• Data for the task:
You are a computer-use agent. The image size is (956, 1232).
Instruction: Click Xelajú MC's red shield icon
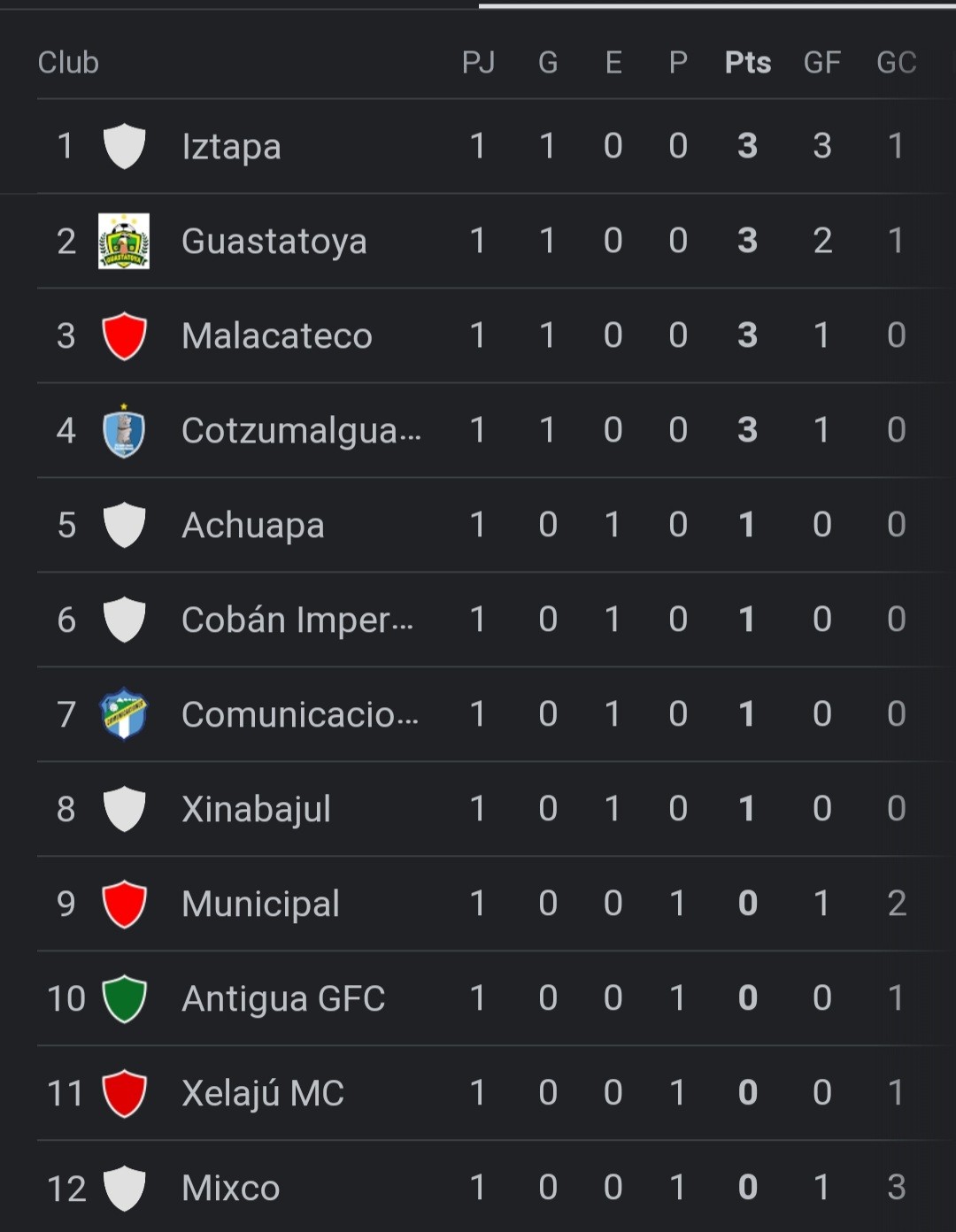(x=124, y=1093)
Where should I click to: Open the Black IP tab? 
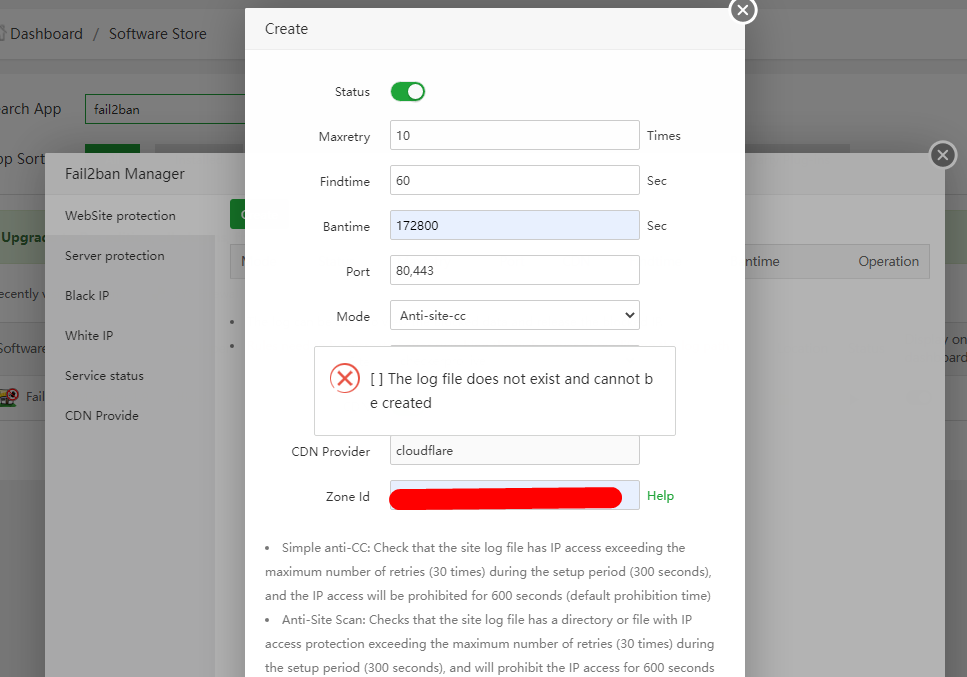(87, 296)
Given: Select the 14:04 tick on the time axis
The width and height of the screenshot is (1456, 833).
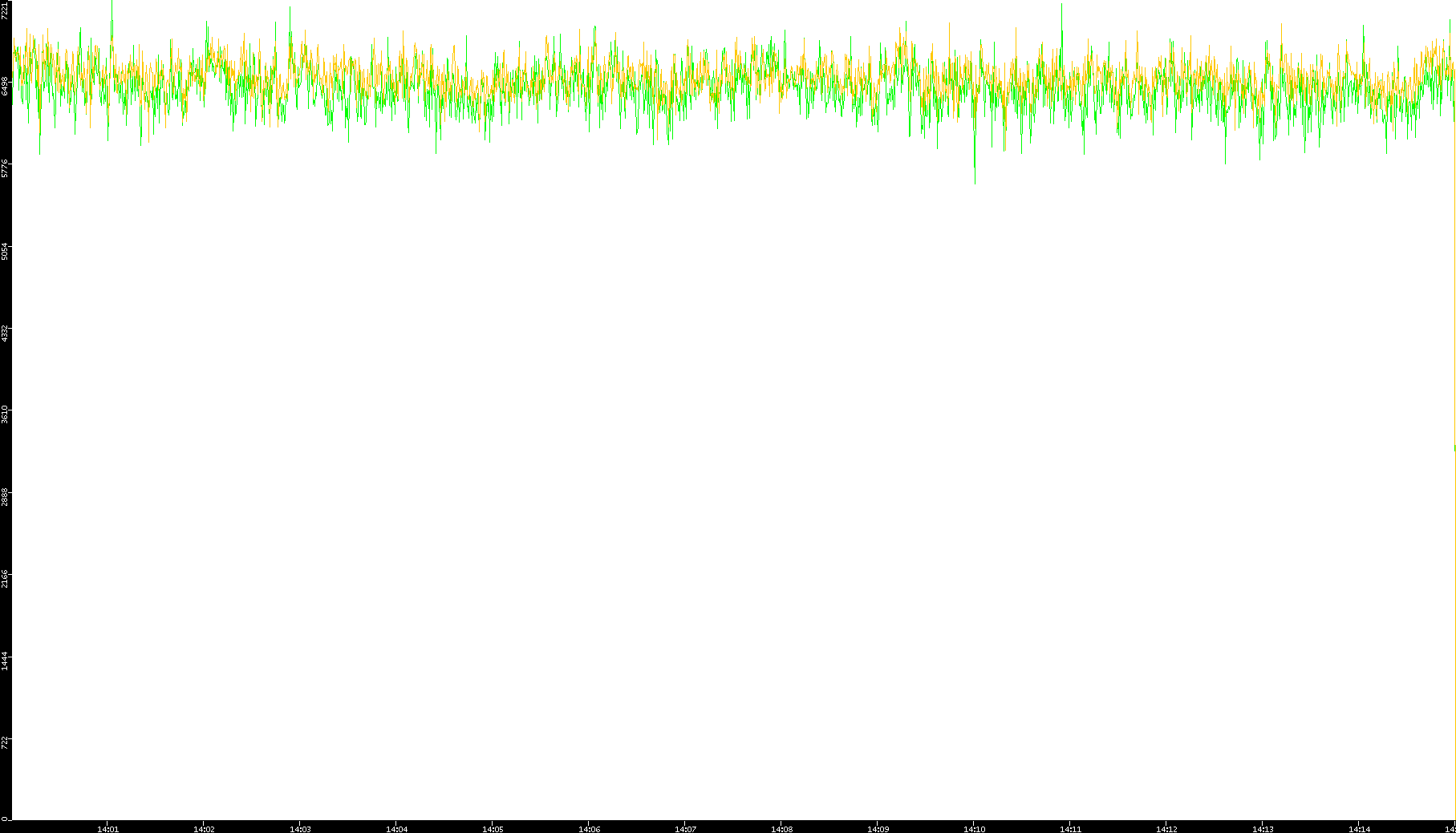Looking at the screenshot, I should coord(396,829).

• Task to complete: Output every line of the rows above as a JSON list of strings, one string per line and no blank lines. Leave the pictures out.

• Task output:
[
  "You are a computer-use agent. The image size is (956, 1232).",
  "Instruction: Click Xelajú MC's red shield icon",
  "(x=124, y=1093)",
  "Where should I click to: Open the Black IP tab? ",
  "(87, 296)",
  "Given: Select the 14:04 tick on the time axis",
  "The width and height of the screenshot is (1456, 833).",
  "Looking at the screenshot, I should coord(396,829)."
]